Statin strikes out in knee osteoarthritis

In patients with symptomatic knee osteoarthritis (OA), treatment with atorvastatin falls short of reducing cartilage volume loss over 2 years as compared with placebo, according to the results of a trial.

The multicentre trial randomized 304 patients (mean age 55.7 years, 55.6 percent female) with knee OA to receive atorvastatin 40 mg orally (n=151) or matching placebo (n=153) once daily. Most of these patients (81.6 percent) completed the trial.

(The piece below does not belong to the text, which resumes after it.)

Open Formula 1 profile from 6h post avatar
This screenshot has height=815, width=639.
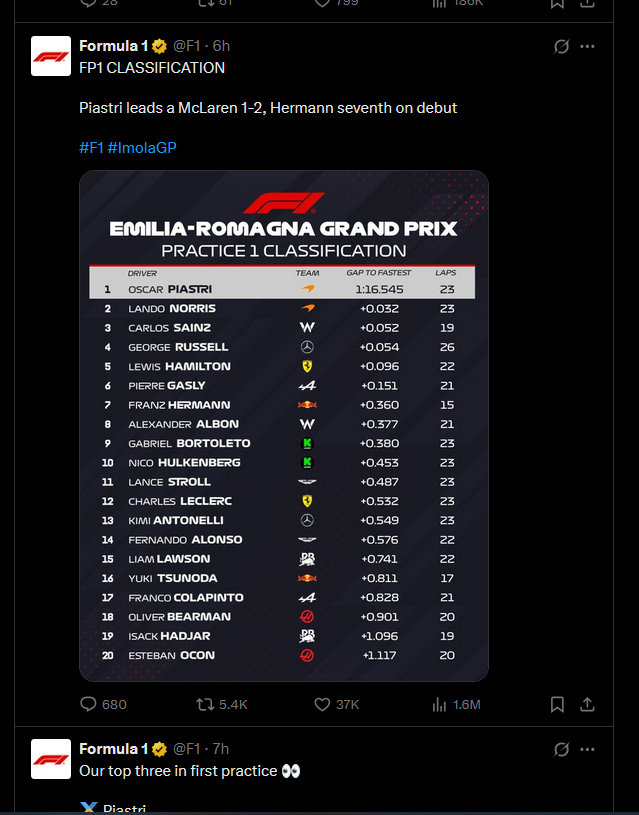coord(51,56)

There was a minimal difference in the primary endpoint of annual percentage change in tibial cartilage volume (measured using magnetic resonance imaging [MRI]) over 2 years. Atorvastatin-treated patients recorded an annual decrease of 1.66 percent, while those on placebo saw a yearly decrease of 2.17 percent (difference, 0.50 percent, 95 percent confidence interval [CI], –0.17 to 1.17).

Likewise, the annual change in tibial cartilage volume was similar in the two treatment groups.

Results were the same for the prespecified secondary endpoints. There were no significant between-group differences seen in progression of cartilage defects (odds ratio [OR], 0.86, 95 percent CI, 0.52–1.41) or bone marrow lesions (OR, 1.00, 95 percent CI, 0.62–1.63), change in pain (–36.0 vs –29.5, adjusted difference, –2.7, 95 percent CI, –27.1 to 21.7), stiffness (–14.2 vs –11.8, adjusted difference, –0.2, 95 percent CI, –12.2 to 11.8), or function (–89.4 vs –87.5, adjusted difference, 0.3, 95 percent CI, –83.1 to 83.6).

Adverse events occurred with similar frequency in the atorvastatin (n=57, 37.7 percent) and placebo (n=52, 34.0 percent) groups.

The present data do not support use of atorvastatin in the treatment of knee OA.